→ What you need to do:
Set down the entries below once more, precisely as they stand.
-- -- --
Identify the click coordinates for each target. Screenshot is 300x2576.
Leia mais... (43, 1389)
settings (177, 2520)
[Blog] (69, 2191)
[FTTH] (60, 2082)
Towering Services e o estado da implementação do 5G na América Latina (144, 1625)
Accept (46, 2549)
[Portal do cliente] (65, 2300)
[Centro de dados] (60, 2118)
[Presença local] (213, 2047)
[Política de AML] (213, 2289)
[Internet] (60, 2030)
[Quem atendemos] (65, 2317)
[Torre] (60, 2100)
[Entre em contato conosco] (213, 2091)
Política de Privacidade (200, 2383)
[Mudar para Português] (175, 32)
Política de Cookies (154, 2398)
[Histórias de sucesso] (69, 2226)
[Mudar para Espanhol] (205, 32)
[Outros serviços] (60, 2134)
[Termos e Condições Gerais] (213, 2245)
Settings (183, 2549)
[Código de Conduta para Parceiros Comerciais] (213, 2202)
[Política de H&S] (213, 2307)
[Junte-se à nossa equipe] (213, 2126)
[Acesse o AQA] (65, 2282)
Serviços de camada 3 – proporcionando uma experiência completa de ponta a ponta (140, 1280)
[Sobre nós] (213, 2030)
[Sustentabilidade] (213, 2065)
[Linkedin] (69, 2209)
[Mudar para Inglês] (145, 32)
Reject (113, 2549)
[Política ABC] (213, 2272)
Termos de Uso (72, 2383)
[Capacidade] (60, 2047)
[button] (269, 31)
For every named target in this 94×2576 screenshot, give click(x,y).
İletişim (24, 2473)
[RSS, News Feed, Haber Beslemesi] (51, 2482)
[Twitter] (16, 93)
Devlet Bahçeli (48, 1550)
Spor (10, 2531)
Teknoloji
-- -- --
→ Result of this task:
Identify the click coordinates for each target. Screenshot is 300x2576.
Leia mais... (43, 1389)
settings (177, 2520)
[Blog] (69, 2191)
[FTTH] (60, 2082)
Towering Services e o estado da implementação do 5G na América Latina (144, 1625)
Accept (46, 2549)
[Portal do cliente] (65, 2300)
[Centro de dados] (60, 2118)
[Presença local] (213, 2047)
[Política de AML] (213, 2289)
[Internet] (60, 2030)
[Quem atendemos] (65, 2317)
[Torre] (60, 2100)
[Entre em contato conosco] (213, 2091)
Política de Privacidade (200, 2383)
[Mudar para Português] (175, 32)
Política de Cookies (154, 2398)
[Histórias de sucesso] (69, 2226)
[Mudar para Espanhol] (205, 32)
[Outros serviços] (60, 2134)
[Termos e Condições Gerais] (213, 2245)
Settings (183, 2549)
[Código de Conduta para Parceiros Comerciais] (213, 2202)
[Política de H&S] (213, 2307)
[Junte-se à nossa equipe] (213, 2126)
[Acesse o AQA] (65, 2282)
Serviços de camada 3 – proporcionando uma experiência completa de ponta a ponta (140, 1280)
[Sobre nós] (213, 2030)
[Sustentabilidade] (213, 2065)
[Linkedin] (69, 2209)
[Mudar para Inglês] (145, 32)
Reject (113, 2549)
[Política ABC] (213, 2272)
Termos de Uso (72, 2383)
[Capacidade] (60, 2047)
[button] (269, 31)
For every named target in this 94×2576 screenshot, give click(x,y).
İletişim (24, 2473)
[RSS, News Feed, Haber Beslemesi] (51, 2482)
[Twitter] (16, 93)
Devlet Bahçeli (48, 1550)
Spor (10, 2531)
Teknoloji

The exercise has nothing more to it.